Question 16.4: Design of a Flywheel–Shaft Assembly A 400 mm diameter flywhe...
Design of a Flywheel–Shaft Assembly
A 400 mm diameter flywheel is to be shrunk onto a 50 mm diameter shaft. Determine
a. The required radial interference
b. The maximum tangential stress in the assembly
c. The speed at which the contact pressure becomes 0
Requirement: At a maximum speed of n = 5000 rpm, a contact pressure of p = 8 MPa is to be maintained.
Design Decisions: Both the flywheel and shaft are made of steel having \rho=7.8 kN s^2 / m ^4 , E = 200 GPa, and \nu = 0.3.
a. Applying Equation 16.35, we have
\delta=\frac{a p}{E d}\left\lgroup \frac{a^2+b^2}{b^2-a^2}+\nu \right\rgroup +\frac{a p}{E_{ s }}(1-\nu)+\frac{a \rho \omega^2}{4 E_d}\left[(1-\nu) a^2+(3+\nu) b^2\right] (16.35)

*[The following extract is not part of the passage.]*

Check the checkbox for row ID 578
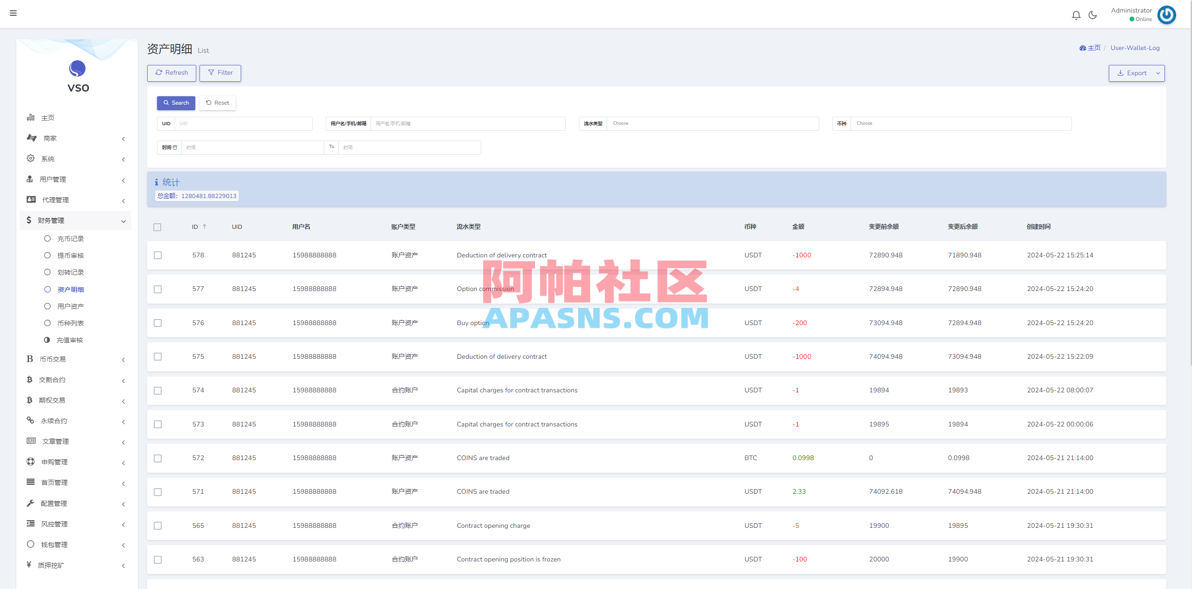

\begin{aligned} \delta &=\frac{25\left(10^{-3}\right) p}{200\left(10^9\right)}\left\lgroup \frac{25^2+200^2}{200^2-25^2}+1 \right\rgroup+\frac{25(7.8) \omega^2}{4\left(200 \times 10^9\right)}\left[0.7(0.025)^2+3.3(0.2)^2\right] \\ &=\left(0.254 p+32.282 \omega^2\right) 10^{-12} \end{aligned} (a)
For p = 8 MPa and \omega = 5000(2π/60) = 523.6 rad/s, Equation (a) leads to \delta = 0.011 mm.
b. Using Equation 16.32,
\sigma_{\theta, \max }=p \frac{a^2+b^2}{b^2-a^2}+\frac{\rho \omega^2}{4}\left[(1-\nu) a^2+(3+\nu) b^2\right] (16.32)

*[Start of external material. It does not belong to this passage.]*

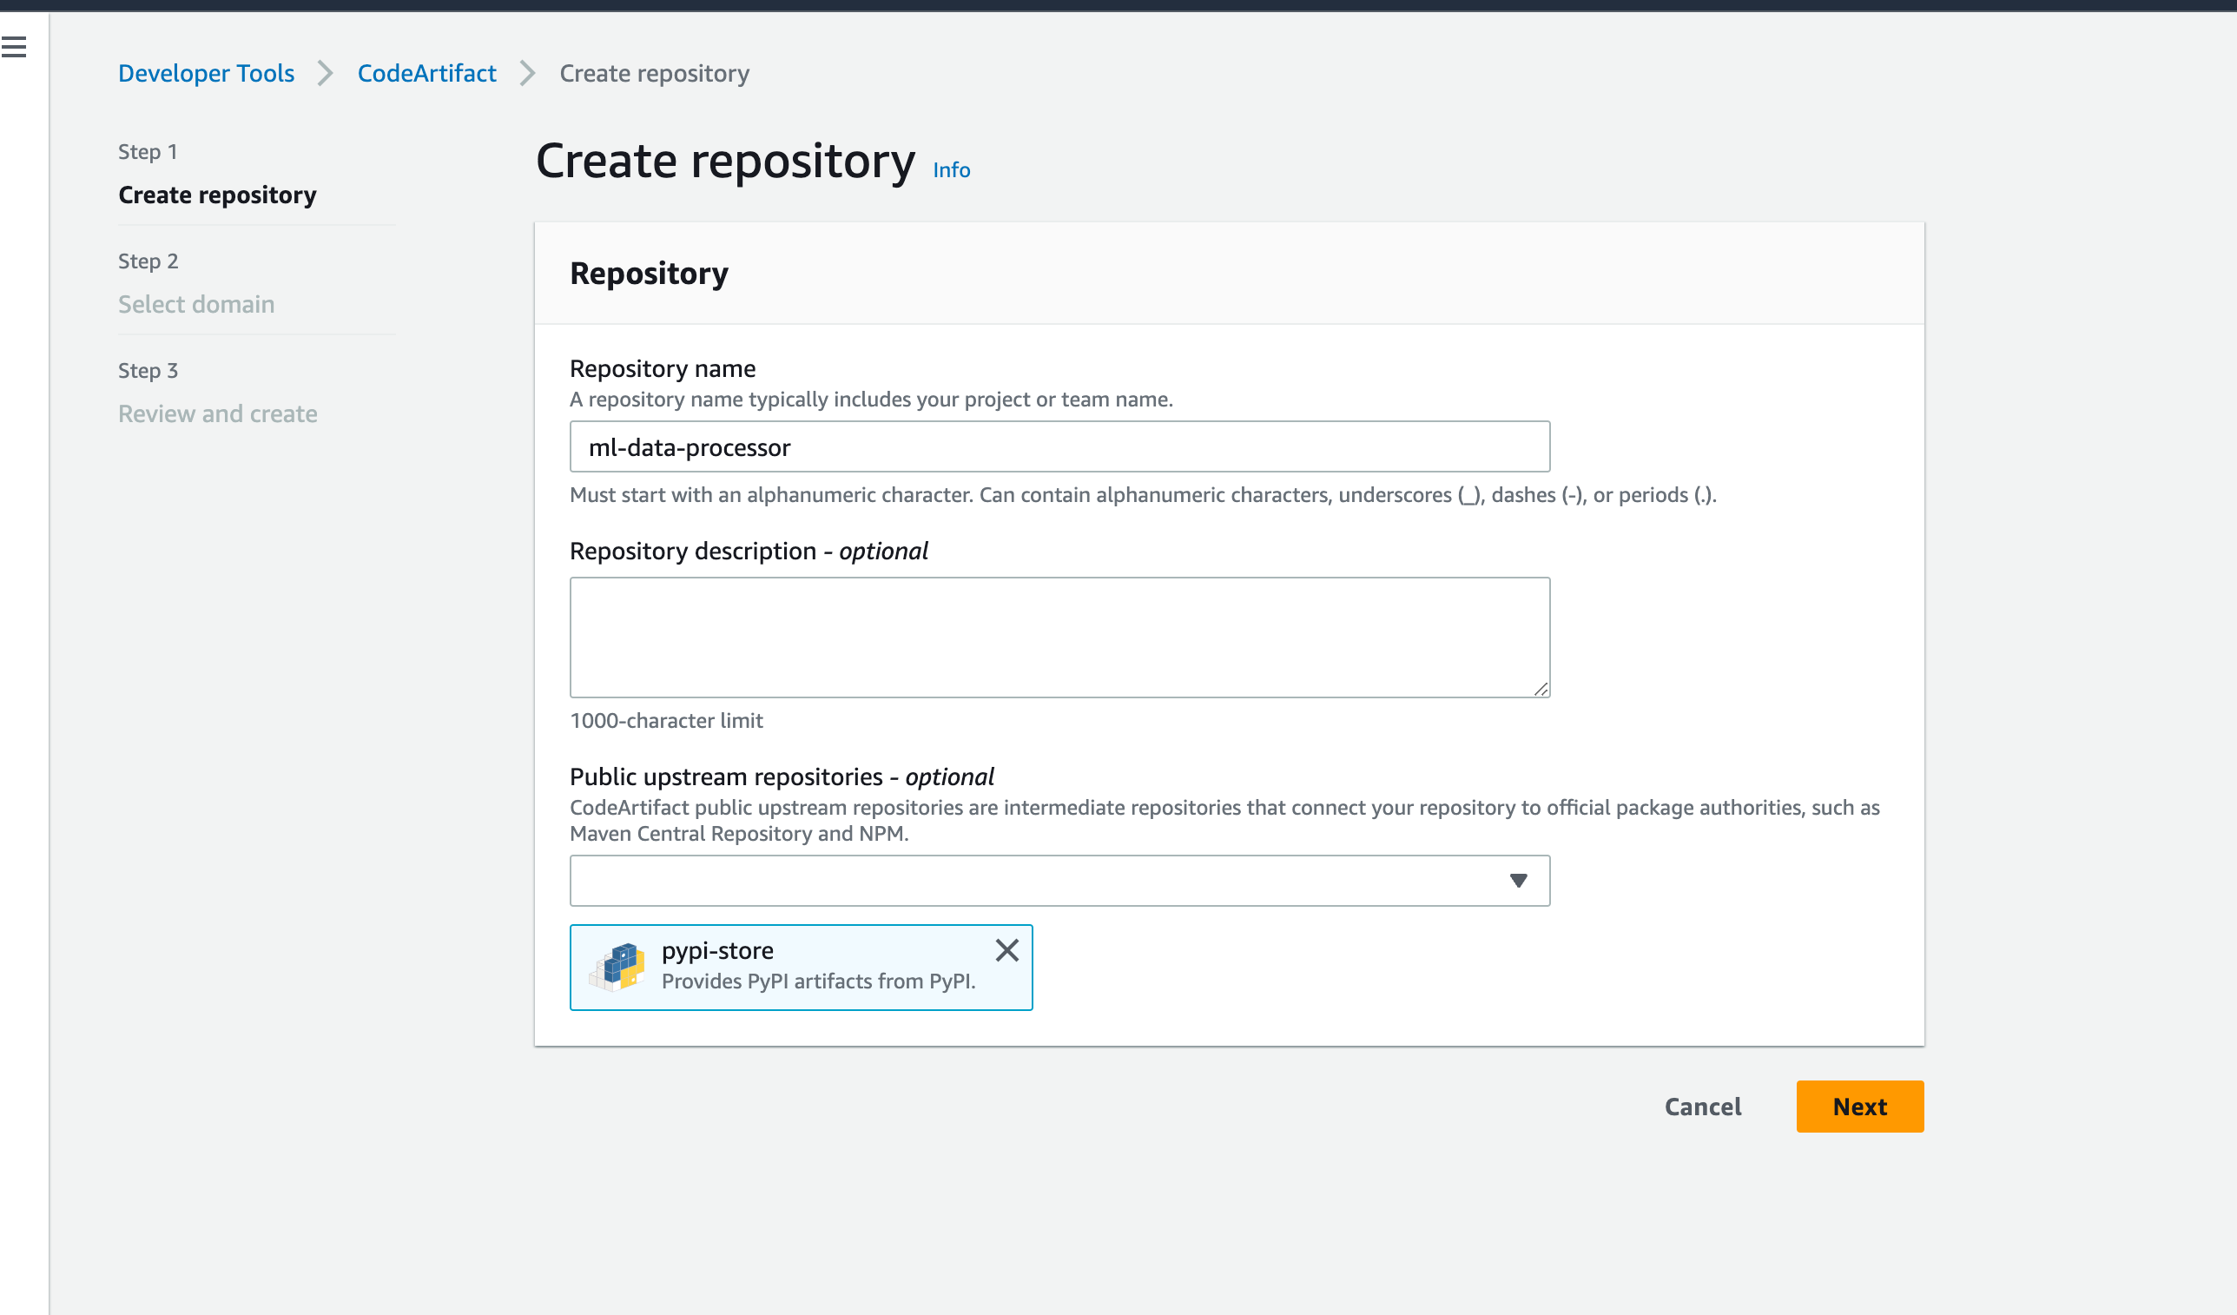Viewport: 2237px width, 1315px height.
Task: Click the pypi-store selected token card
Action: (817, 967)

\begin{aligned} \sigma_{\theta, \max } &=8 \frac{25^2+200^2}{200^2-25^2}+\frac{7800(523.6)^2}{4}\left[0.7(0.025)^2+3.3(0.2)^2\right] \\ &=8.254+70.80=79.05 MPa \end{aligned}
c. Inserting \delta=0.011 \times 10^{-3} m \text { and } p=0 into Equation (a) results in
\omega=\left\lgroup \frac{0.011 \times 10^9}{32.282} \right\rgroup ^{1 / 2}=583.7 rad / s
Therefore,
n=583.7 \frac{60}{2 \pi}=5574 rpm
Comment: At this speed, the shrink fit becomes completely ineffective.